Judging by various articles on writing I've read, some writers have a problem motivating themselves to actually write, and finish their work. That isn't exactly my problem. I can sit at the keyboard in the morning and come up with dozens of ideas for stories. I can also allocate time to hammer out and polish an article or short story from any of those ideas.
My problem has always been submitting, and then tracking those submissions.
A few weeks ago I decided to sit down and devise a system of submission and tracking for short stories.
First I worked up a list of publications along with their submission guidelines. If they accepted electronic submissions I bookmarked their submission page in my browser, if they only accepted submissions by mail I added their address and editor's name to a running list.
I created a spreadsheet organized by story. Alongside the title of the story I included date of completion, a list of prospective publications based on the nature of the story, a corresponding list of submission dates (to track where the story actually was at any point in the submission-rejection-or-acceptance cycle, and the status of the story (in development, submitted, accepted).
What this allows me to do, when a rejection comes, is simply mark the article rejected by the periodical's name on the spreadsheet, submit it to the next publication on the list, and mark the date of submission next to that publication.
That takes care of tracking the actual submissions.
Another problem I had was losing control of the version of the story. I'd do rewrites to a story, come back to it a few weeks or months later, and discover that I had two or three versions of the same story. This was aggravated by the fact that sometimes I'd do edits at my desk computer, sometimes my laptop, and I was saving my work, inconsistently, onto a thumb drive.
I solved this by setting some policies. I created a folder entitled "Writing". The sub-folders within Writing are for each story, and contain any files associated with that story (outline, notes, the story itself). I save my work frequently as I edit, and several times per day I save the whole Writing folder and its sub-folders to my thumb drive.

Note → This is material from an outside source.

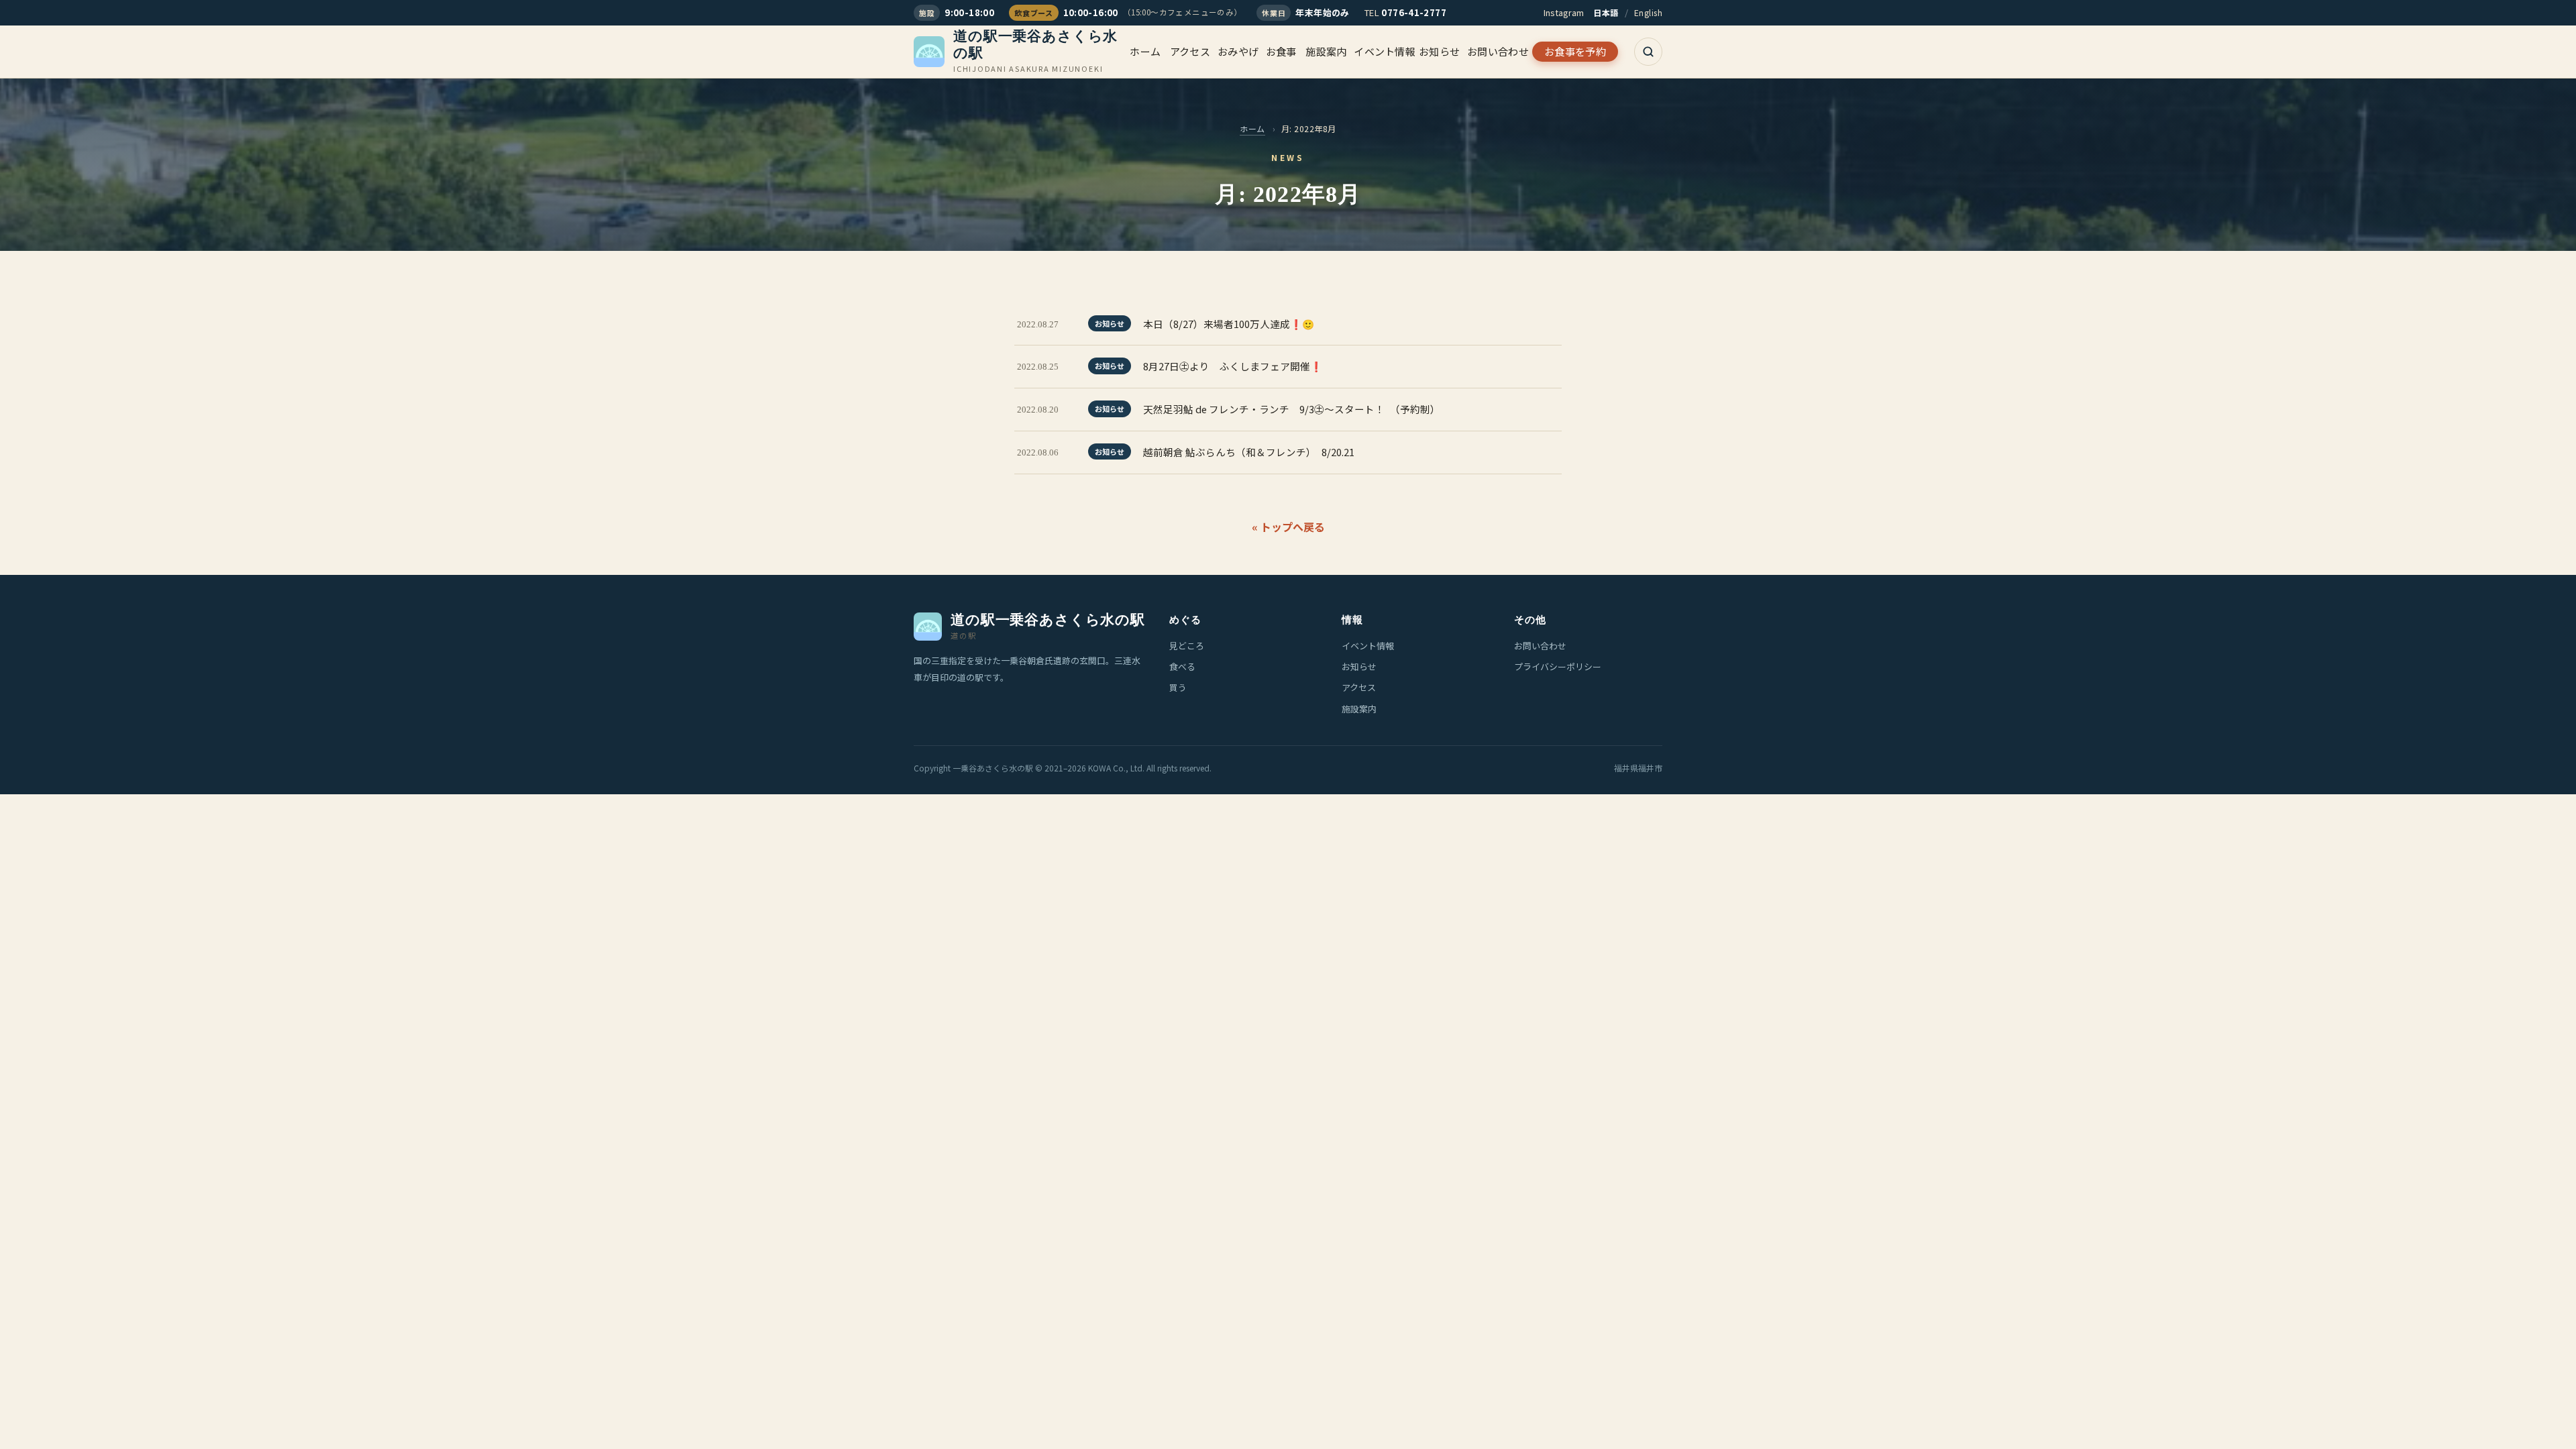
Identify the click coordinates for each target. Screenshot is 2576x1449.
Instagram (1564, 12)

I haven't used my laptop to do edits since I set these policies a few weeks ago, but my plan is to carry the thumb drive with me, and carefully transfer edited stories between the laptop and the desktop using the thumb drive. In the past I've tried Google Docs for editing, but I often edit where I have no network connectivity, and don't want to be dependent on the web.

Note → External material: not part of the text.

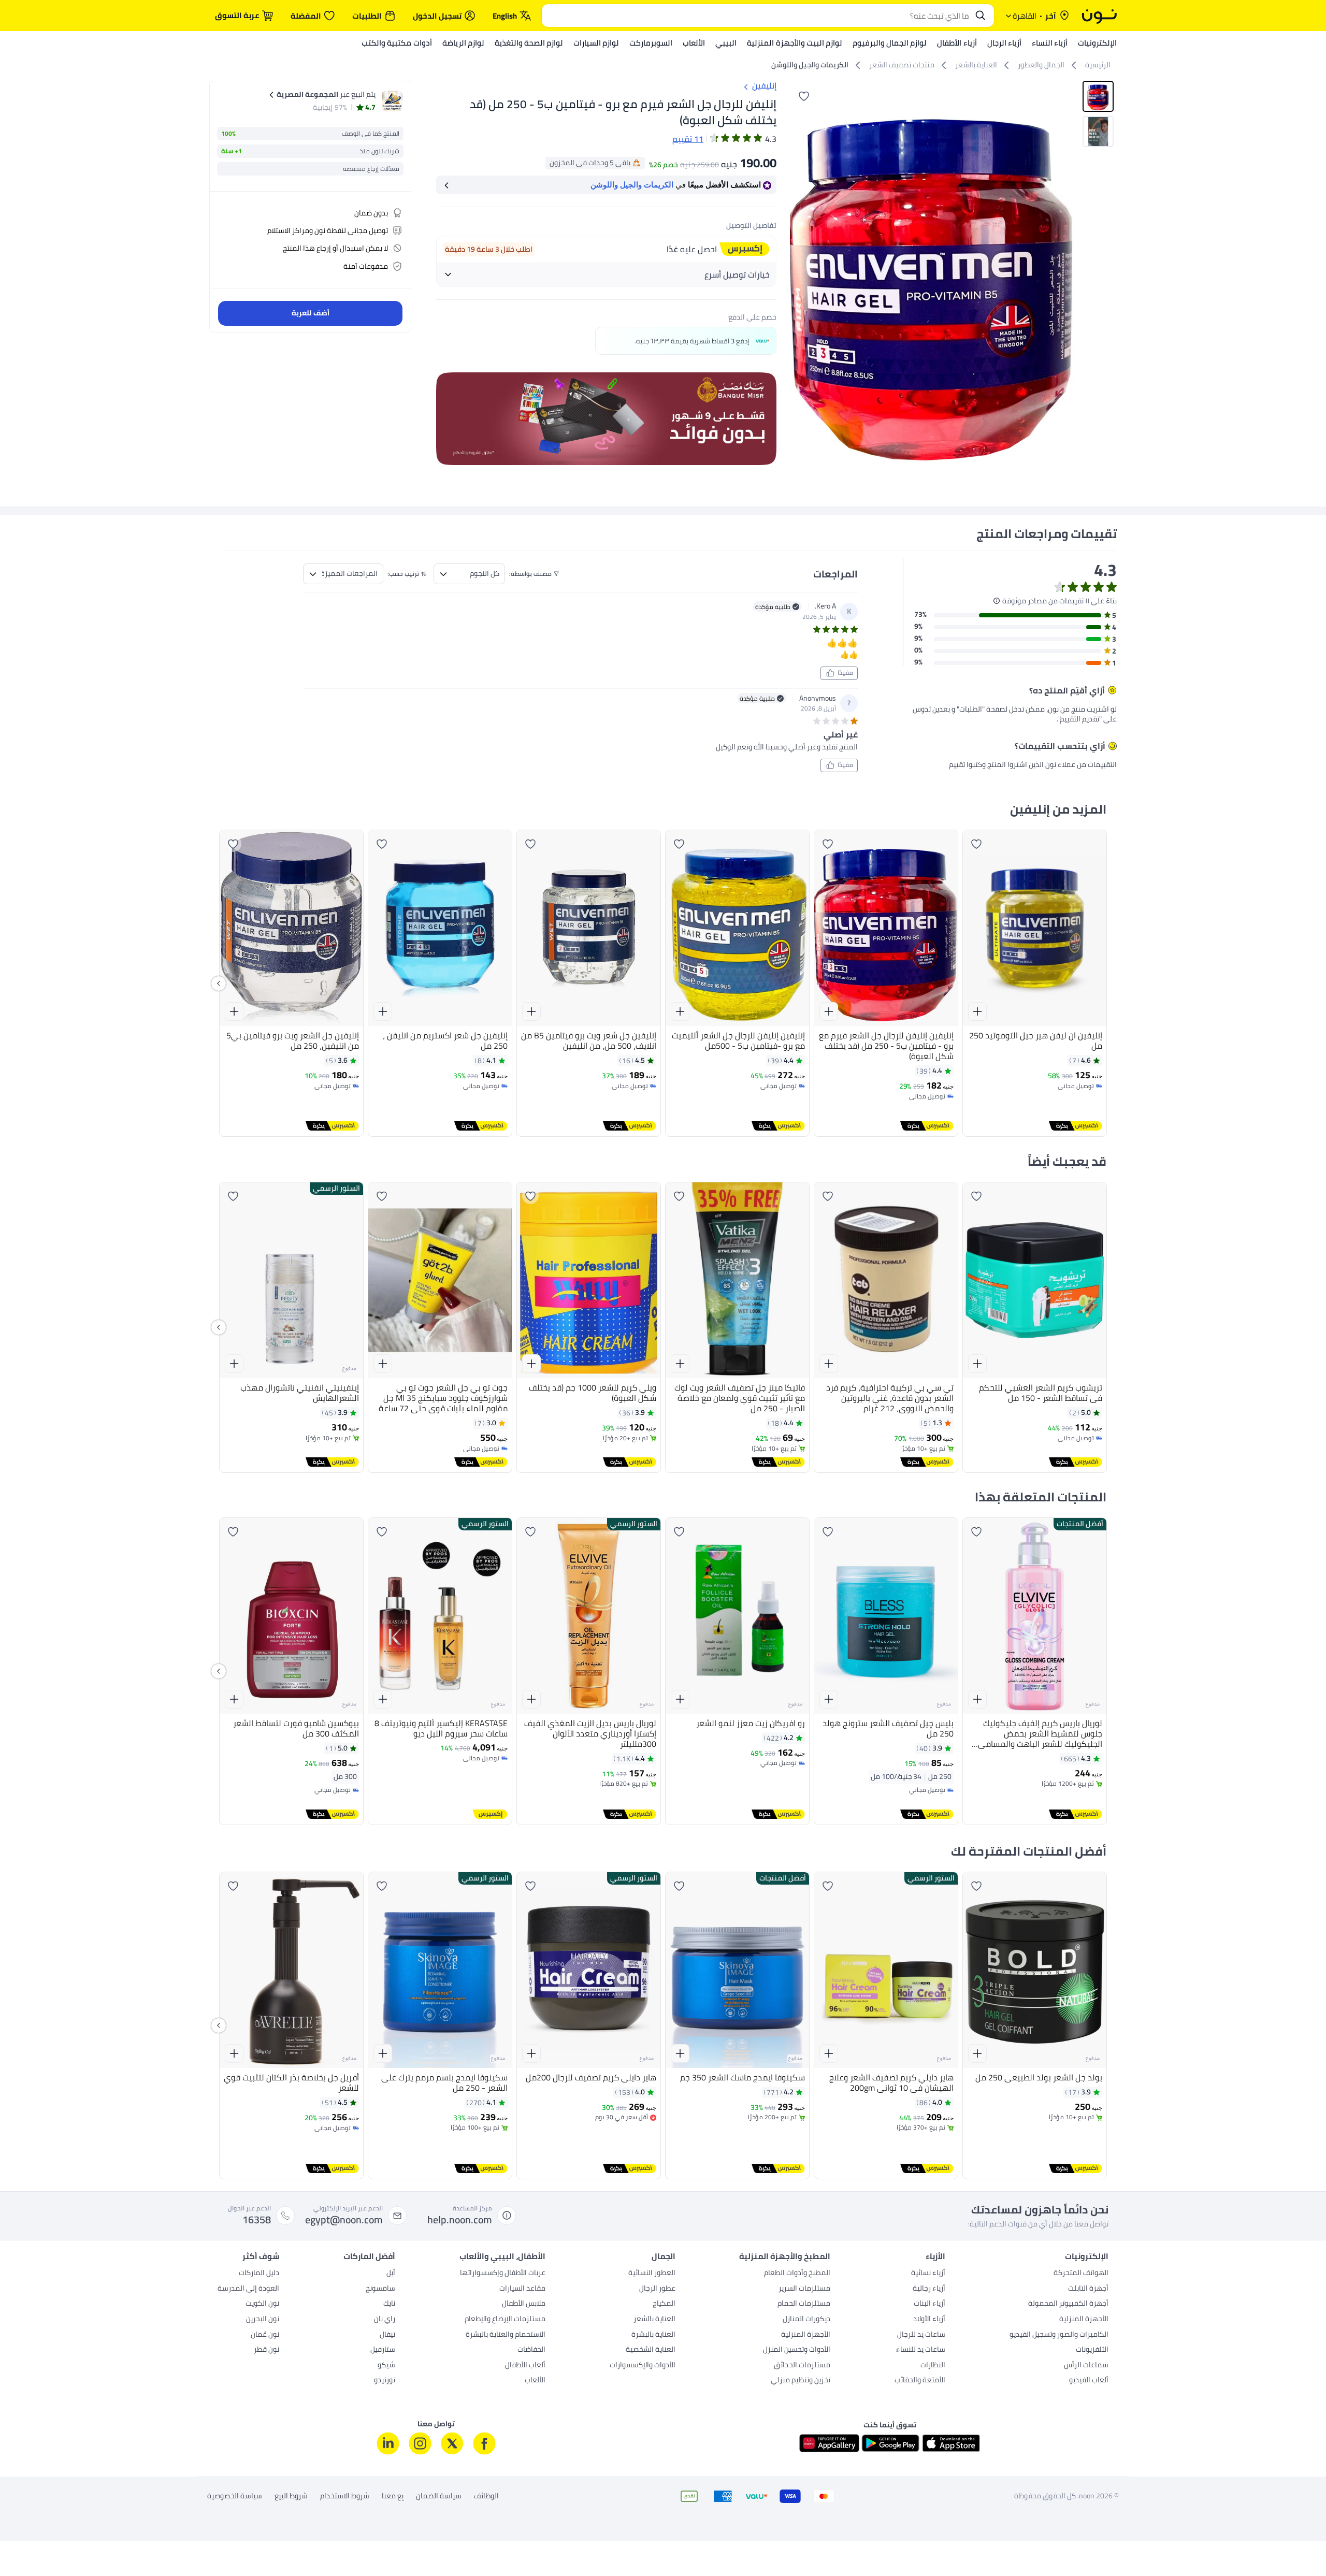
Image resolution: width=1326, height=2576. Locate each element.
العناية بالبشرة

One other thing I've done is set up templates in my word processing software for the formats of each of publications on my list. I use Open Office, but every modern word processing software package I'm aware of has templates of some sort. This way, when I start a story, my name, page numbers, and contact info are inserted automatically, along with the settings for font and spacing. All I have to do is open a template for the first publication I plan to submit to, provide a title, and start typing.
One other thing I do is have envelopes ready, including a few envelopes addressed to me for SASE, so that if I'm submitting to a publication which doesn't accept electronic submissions, getting them a hard copy is quick and easy. It minimizes the impulse to procrastinate.
As a result of these changes to my habits and system, I've submitted three short stories (which were already written before I made these changes) within the past week, and I have another story nearly ready for submission.
Over the next few weeks I'll be working up a similar system for non-fiction queries. I'll post a description here when I get it worked out.